Requests:
- A) Answer these questions using the passage below on metadata and information objects, one answer per line:
(i) What does Figure 1 illustrate?
(ii) What example does the passage give of a means of metadata bundling?
(iii) By what two ways do objects enter a digital information system?
- B) In the passage below on metadata and information objects, translate this sentence into Spanish: "Objects enter a digital information system by being created digitally or by being converted into a digital format."
- C) Using the passage below on metadata and information objects, decide whether each statement agrees with it. Answer yes or no for each, and quote the words of the passage that settle it.
(i) When metadata and content must coexist, the passage recommends storing the metadata apart from the object.
(ii) Metadata can be attached to an information object through bidirectional pointers or hyperlinks.
(iii) Multiple versions of the same object may be created for exhibition purposes.

Provided passage:
-- -- --

Figure 1 illustrates the different phases through which information objects typically move during their life cycles in today’s digital environment.⁷ As they move through each phase, information objects acquire layers of metadata that can be associated with them in several ways.

Figure 1. The Life Cycle of an Information Object

The Life Cycle of an Information Object

Different types of metadata can become associated with an information object by a variety of processes, both manual and automated. These layers of accrued metadata can be contained within the same “envelope” as the information object itself—for example, in the form of header information for an image file or through some form of metadata bundling (e.g., via METS) that packages structural, descriptive, administrative, and other metadata with an information object or digital surrogate and indicates the types of relationships among the various parts of complex information objects (e.g., a digital surrogate consisting of a series of images representing the pages in a book or an album of illustrations or the constituent parts of a decorative arts object such as a tea service). Metadata can also be attached to the information object through bidirectional pointers or hyperlinks, while the relationships between metadata and information objects—and among different aspects of metadata—can be documented by registering them with a metadata registry. However, in any instance in which it is critical that metadata and content coexist, it is highly recommended that the metadata become an integral part of the information object—that is, that it be “embedded” in the object and not stored or linked elsewhere.

As systems designers respond to the need to incorporate and manage metadata in information systems and to address how to ensure the ongoing viability of both information objects and their associated metadata through time, many additional mechanisms for associating metadata with information objects are likely to become available. Metadata registries and schema record-keeping systems are also more likely to develop as it becomes increasingly necessary to document schema evolution and to alert implementers to version changes.⁸

Primary Functions of Metadata

Creation, multiversioning, reuse, and recontextualization of information objects. Objects enter a digital information system by being created digitally or by being converted into a digital format. Multiple versions of the same object may be created for preservation, research, exhibition, dissemination, or even product-development purposes. Some administrative and descriptive metadata may and indeed should be included by the creator or digitizer, especially if reuse is envisaged, such as in a digital asset management system.

-- -- --

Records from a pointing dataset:
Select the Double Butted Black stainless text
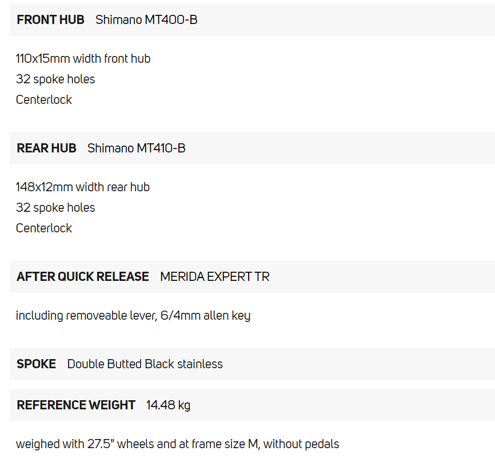 point(145,364)
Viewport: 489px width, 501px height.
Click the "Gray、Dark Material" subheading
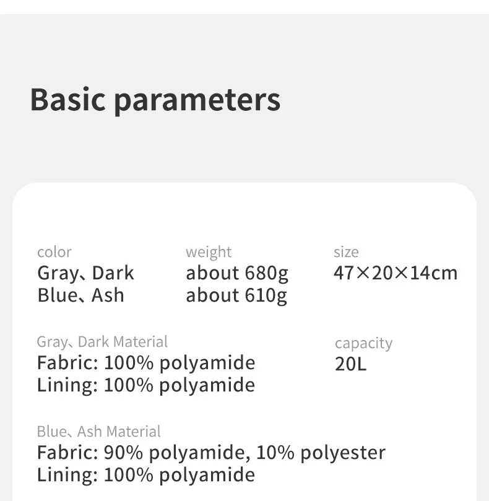pyautogui.click(x=102, y=342)
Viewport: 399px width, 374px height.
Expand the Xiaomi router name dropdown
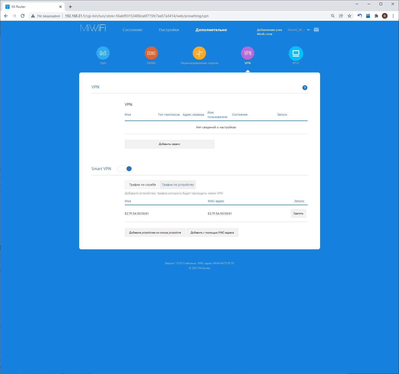pos(299,30)
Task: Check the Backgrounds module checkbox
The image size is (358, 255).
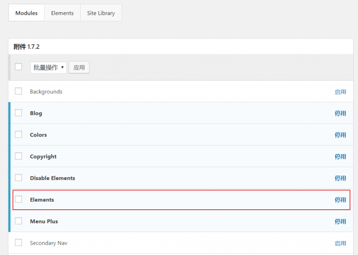Action: [18, 91]
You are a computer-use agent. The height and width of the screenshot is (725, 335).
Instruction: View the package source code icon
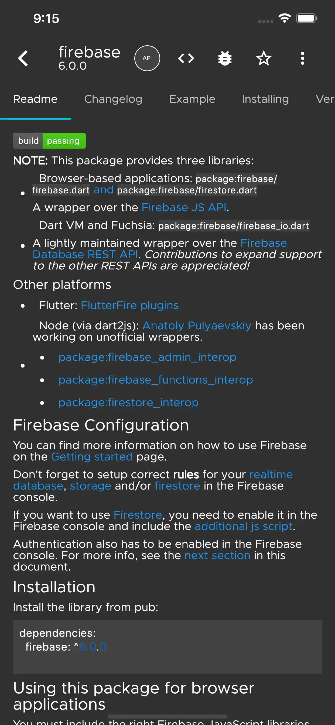[x=186, y=58]
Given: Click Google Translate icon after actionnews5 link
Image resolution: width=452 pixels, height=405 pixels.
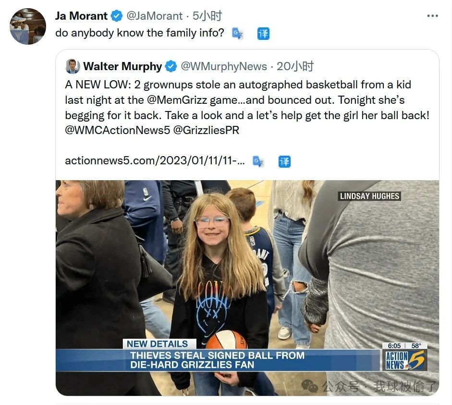Looking at the screenshot, I should pyautogui.click(x=258, y=161).
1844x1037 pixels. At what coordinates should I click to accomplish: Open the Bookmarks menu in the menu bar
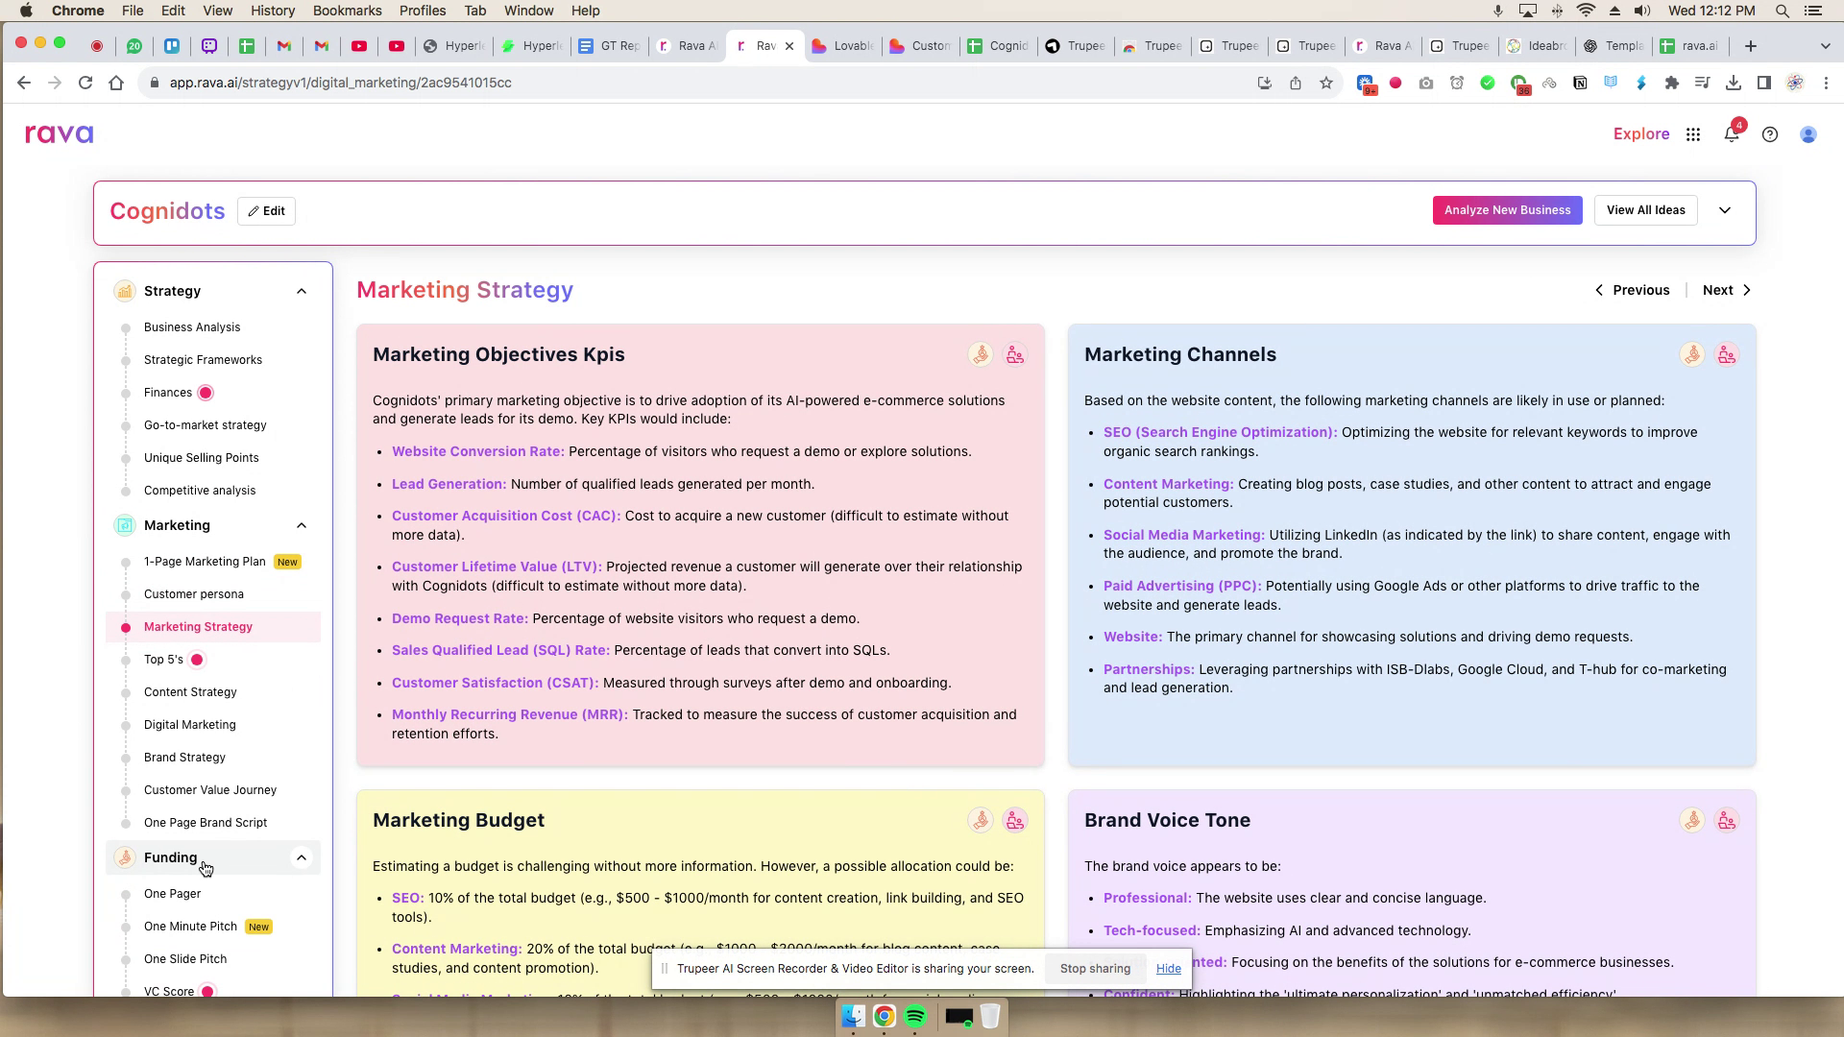(x=348, y=11)
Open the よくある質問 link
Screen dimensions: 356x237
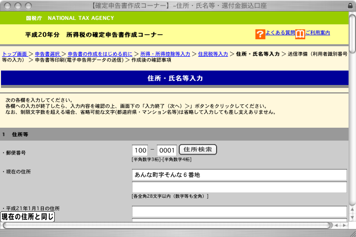[280, 33]
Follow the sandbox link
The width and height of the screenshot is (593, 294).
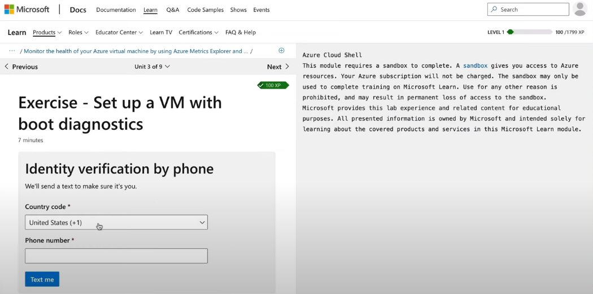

-- -- --

Task results:
- A)
(i) The different phases through which information objects typically move during their life cycles in today's digital environment.
(ii) METS.
(iii) By being created digitally or by being converted into a digital format.

- B) Los objetos entran en un sistema de información digital al ser creados digitalmente o al ser convertidos a un formato digital.

- C)
(i) No: "it is highly recommended that the metadata become an integral part of the information object—that is, that it be “embedded” in the object and not stored or linked elsewhere"
(ii) Yes: "Metadata can also be attached to the information object through bidirectional pointers or hyperlinks"
(iii) Yes: "Multiple versions of the same object may be created for preservation, research, exhibition, dissemination, or even product-development purposes"